What is asked → Copy the passage of the general terms and conditions below that starts with the words containing "3. Request for" and ends with "quantity of Services.", word for word.

GENERAL TERMS AND CONDITIONS

1. General

1.1. These General Terms and Conditions determine the conditions for the sale of advertising products and services from Vox komunikacije d.o.o. (hereinafter: Vox) assortment and regulate the mutual relations between Vox and the buyer of such products and services (“Client”) from the Vox assortment (products and services together “Services”).

1.2. The General Terms and Conditions apply to the sale of Services (a) in the event that Vox and the Client have not entered into a separate written agreement governing the matters regulated by these General Terms and Conditions, and (b) to the extent that the provisions of the separate agreement concluded between Vox and the Client do not conflict with provisions of the General Terms and Conditions.

1.3. The General Terms and Conditions supplement the special provisions established in the agreement concluded between Vox and the Client and are binding in the same way as such agreement. In the event of a discrepancy between the General Terms and Conditions and the special provisions established in the written agreement concluded between Vox and the Client, the special provisions shall apply.

1.4. These General Terms and Conditions do not apply to consumer agreements.

1.5. By requesting the Services, accepting the Offer, paying the price or receiving the delivery of the Services, the Client confirms that he agrees with the provisions of the General Terms and Conditions and accepts them in full, subject to Article 11 below.

1.6. This expressly excludes the application of any other general terms and conditions of the Client that he applies in his business to the contractual relationship between Vox and the Client.

2. Product prices

2.1. Vox sells the Services at the prices determined in the Vox price list valid on the day of the Offer of Services (“Price List”).

2.2. Unless otherwise expressly stated, the prices in the Price List do not include the cost of creating advertising material or advertisements.

2.3. Vox is authorized to change the Price List and undertakes to publish it and make it available to the Client upon request or in another suitable way.

2.4. Unless otherwise expressly agreed, all prices are determined as net amounts and do not include value added tax, withholding tax or other applicable tax or fee payable on that amount (if any) and which the Client undertakes to pay together with the net amount.

2.5. Unless otherwise expressly agreed, the price does not include any costs of delivery, transportation, special packaging, creation of advertisements or advertising messages, taxes, excise duties, fees, customs duties, or other state levies that Vox may be obliged to pay or collect in accordance with applicable law in relation to sale, transportation, delivery, storage, installation, or use of the Services.

3. Request for Services

3.1. The Client’s request must be submitted to Vox in writing directly, by post, fax or e-mail, and in the same the Client must define the type and quantity of Services.

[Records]

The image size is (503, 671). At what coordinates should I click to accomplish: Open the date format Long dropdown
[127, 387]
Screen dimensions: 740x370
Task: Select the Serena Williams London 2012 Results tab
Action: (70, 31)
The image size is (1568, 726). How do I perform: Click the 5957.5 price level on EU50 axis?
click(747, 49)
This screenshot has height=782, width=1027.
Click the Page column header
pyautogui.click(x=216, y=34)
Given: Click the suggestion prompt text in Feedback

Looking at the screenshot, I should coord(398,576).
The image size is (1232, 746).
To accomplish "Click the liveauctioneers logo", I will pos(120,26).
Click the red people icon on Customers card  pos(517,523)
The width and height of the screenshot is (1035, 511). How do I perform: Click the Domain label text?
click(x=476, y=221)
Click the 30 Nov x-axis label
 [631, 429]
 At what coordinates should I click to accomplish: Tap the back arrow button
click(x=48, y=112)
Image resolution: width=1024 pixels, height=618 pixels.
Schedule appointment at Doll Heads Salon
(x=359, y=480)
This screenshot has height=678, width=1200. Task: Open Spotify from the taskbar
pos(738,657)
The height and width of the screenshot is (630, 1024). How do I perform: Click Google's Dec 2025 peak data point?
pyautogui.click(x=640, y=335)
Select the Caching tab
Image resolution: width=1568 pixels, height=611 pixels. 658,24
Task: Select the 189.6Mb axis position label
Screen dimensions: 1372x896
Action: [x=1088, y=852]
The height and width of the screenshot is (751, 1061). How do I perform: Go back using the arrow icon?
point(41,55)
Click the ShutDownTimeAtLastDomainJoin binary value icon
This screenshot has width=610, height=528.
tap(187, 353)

Task output →
3. Request for Services

3.1. The Client’s request must be submitted to Vox in writing directly, by post, fax or e-mail, and in the same the Client must define the type and quantity of Services.